-- start of RECORDS FOR THE TASK --
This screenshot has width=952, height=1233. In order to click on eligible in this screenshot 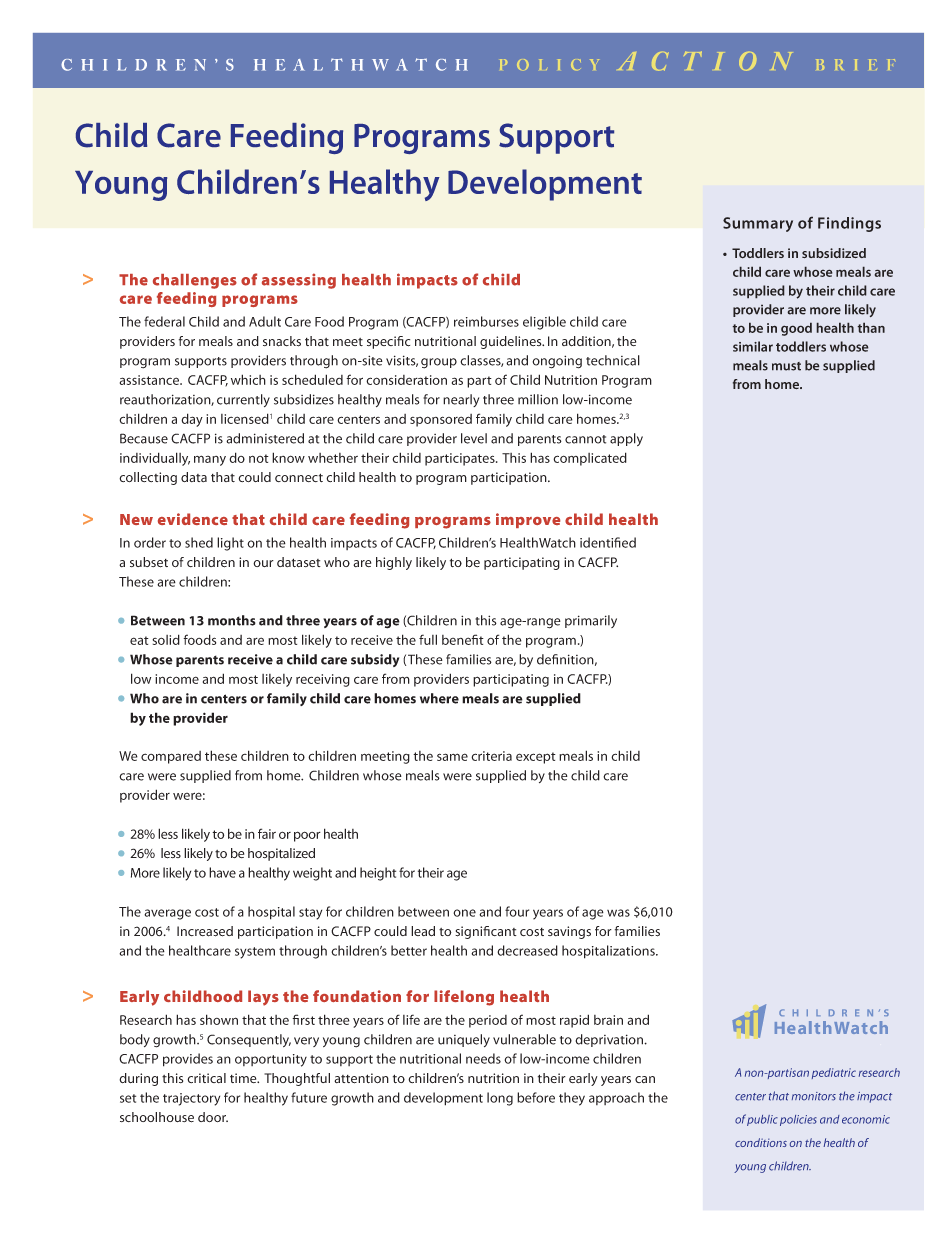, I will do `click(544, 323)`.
-- end of RECORDS FOR THE TASK --
-- start of RECORDS FOR THE TASK --
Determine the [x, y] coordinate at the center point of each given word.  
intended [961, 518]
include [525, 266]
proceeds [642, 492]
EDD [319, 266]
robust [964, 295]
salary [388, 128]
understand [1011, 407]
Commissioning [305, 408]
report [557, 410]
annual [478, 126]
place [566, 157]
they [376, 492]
-- end of RECORDS FOR THE TASK --
-- start of RECORDS FOR THE TASK --
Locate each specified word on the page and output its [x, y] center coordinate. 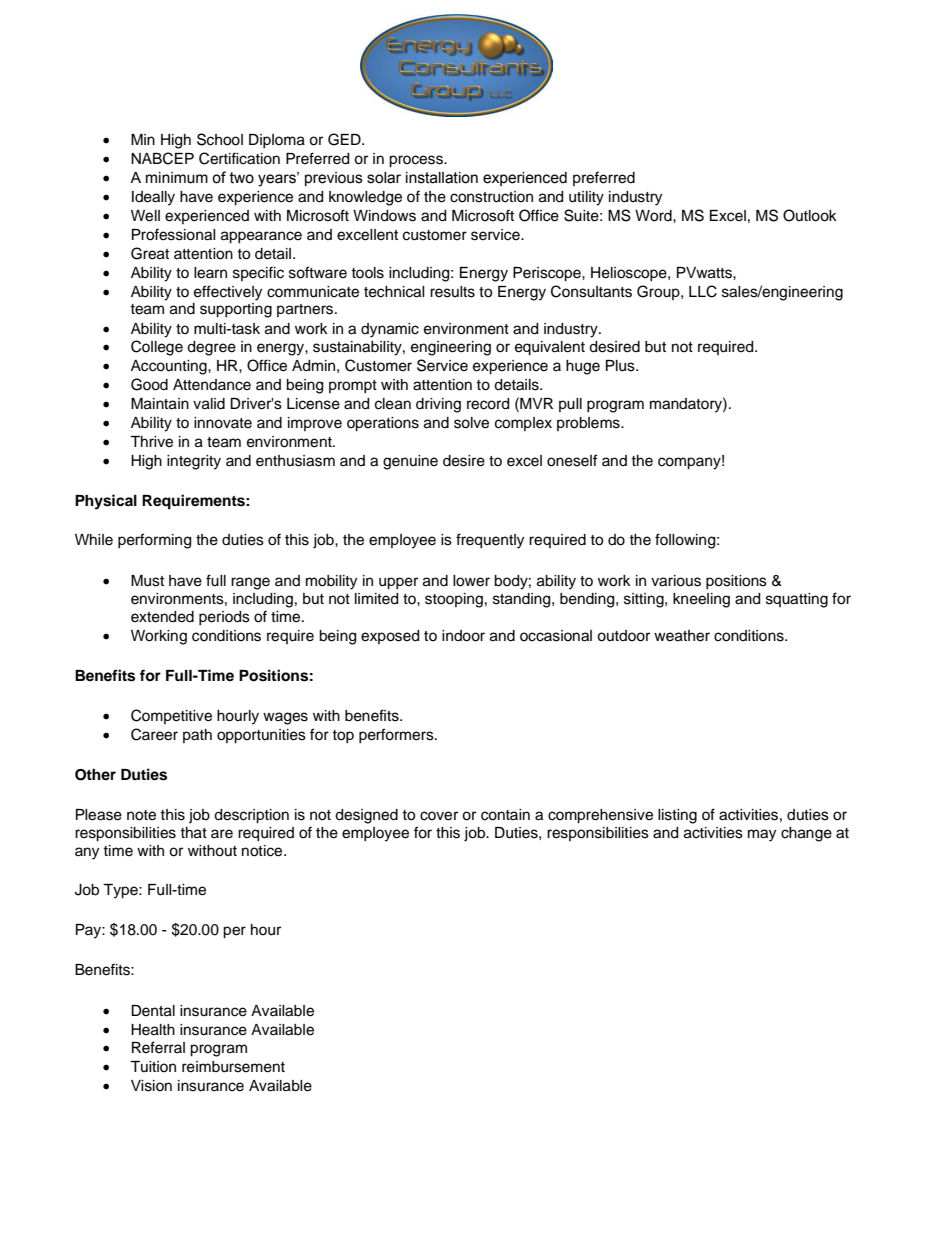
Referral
-- end of RECORDS FOR THE TASK --
STATED PROBLEM » Print the lines from the line with "EDD [319, 266]" to the line with "they [376, 492]", both included, with no changes.

RESULT OF THE TASK »
EDD [319, 266]
robust [964, 295]
salary [388, 128]
understand [1011, 407]
Commissioning [305, 408]
report [557, 410]
annual [478, 126]
place [566, 157]
they [376, 492]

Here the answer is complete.